Under the terms of the CCP Agreement, CCP received an exclusive license to commercialize FCX-007 in the United States. CCP will be responsible for the first $20 million in development costs prior to the initial BLA filing with the FDA and manufacturing costs undertaken prior to commercial launch of FCX-007. If such spending exceeds $20 million, CCP will be responsible for 70% of the excess costs and the Company will be responsible for 30% of the remaining additional expenses.
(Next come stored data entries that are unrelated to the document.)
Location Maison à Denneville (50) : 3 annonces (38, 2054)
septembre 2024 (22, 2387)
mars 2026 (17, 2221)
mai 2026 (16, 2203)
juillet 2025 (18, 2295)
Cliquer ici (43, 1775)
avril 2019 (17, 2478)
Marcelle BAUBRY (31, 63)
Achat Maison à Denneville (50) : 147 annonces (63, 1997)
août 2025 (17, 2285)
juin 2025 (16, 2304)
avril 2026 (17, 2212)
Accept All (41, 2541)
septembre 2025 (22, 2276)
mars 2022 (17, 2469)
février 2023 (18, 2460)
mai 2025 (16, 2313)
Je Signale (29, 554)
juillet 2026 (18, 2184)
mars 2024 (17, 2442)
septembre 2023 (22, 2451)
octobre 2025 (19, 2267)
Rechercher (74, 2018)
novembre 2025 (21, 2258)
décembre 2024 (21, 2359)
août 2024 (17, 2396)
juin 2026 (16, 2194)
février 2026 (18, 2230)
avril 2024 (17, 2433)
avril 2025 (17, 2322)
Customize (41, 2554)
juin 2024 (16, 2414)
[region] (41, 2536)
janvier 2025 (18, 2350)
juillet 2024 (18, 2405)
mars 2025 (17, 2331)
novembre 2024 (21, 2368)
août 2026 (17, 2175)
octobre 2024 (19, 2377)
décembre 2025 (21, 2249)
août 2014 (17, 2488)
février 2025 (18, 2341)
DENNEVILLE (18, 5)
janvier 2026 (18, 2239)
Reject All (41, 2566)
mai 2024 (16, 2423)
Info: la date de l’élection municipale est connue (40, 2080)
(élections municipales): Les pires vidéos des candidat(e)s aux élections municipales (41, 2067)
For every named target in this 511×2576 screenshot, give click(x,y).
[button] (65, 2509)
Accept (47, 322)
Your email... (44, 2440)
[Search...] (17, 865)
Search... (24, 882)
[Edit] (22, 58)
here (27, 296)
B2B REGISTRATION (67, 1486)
The Company will maintain responsibility for the development (including pre-launch manufacturing) of FCX-007 through initial BLA approval of FCX-007, and CCP will be responsible for all post-approval development and commercialization activities for FCX-007. The parties have agreed to negotiate the terms of a manufacturing and supply agreement that will set forth the terms under which the Company will supply CCP commercial quantities of FCX-007. A joint development committee consisting of representatives from the Company and CCP will oversee the development of FCX-007 pursuant to an agreed-upon development plan and budget.

The Company received an upfront payment of $7.5 million, and will receive an additional $2.5 million for the first patient enrolled in the Phase 3 clinical trial and $30 million upon BLA approval and commercial manufacturing readiness. The Company is also eligible to receive up to $75 million in sales milestones, consisting of $25 million upon the achievement of $250 million in cumulative FCX-007 net sales and an additional $50 million upon the achievement of $750 million in cumulative FCX-007 net sales. In addition, CCP will pay the Company a 30% share of the gross profits from FCX-007 sales.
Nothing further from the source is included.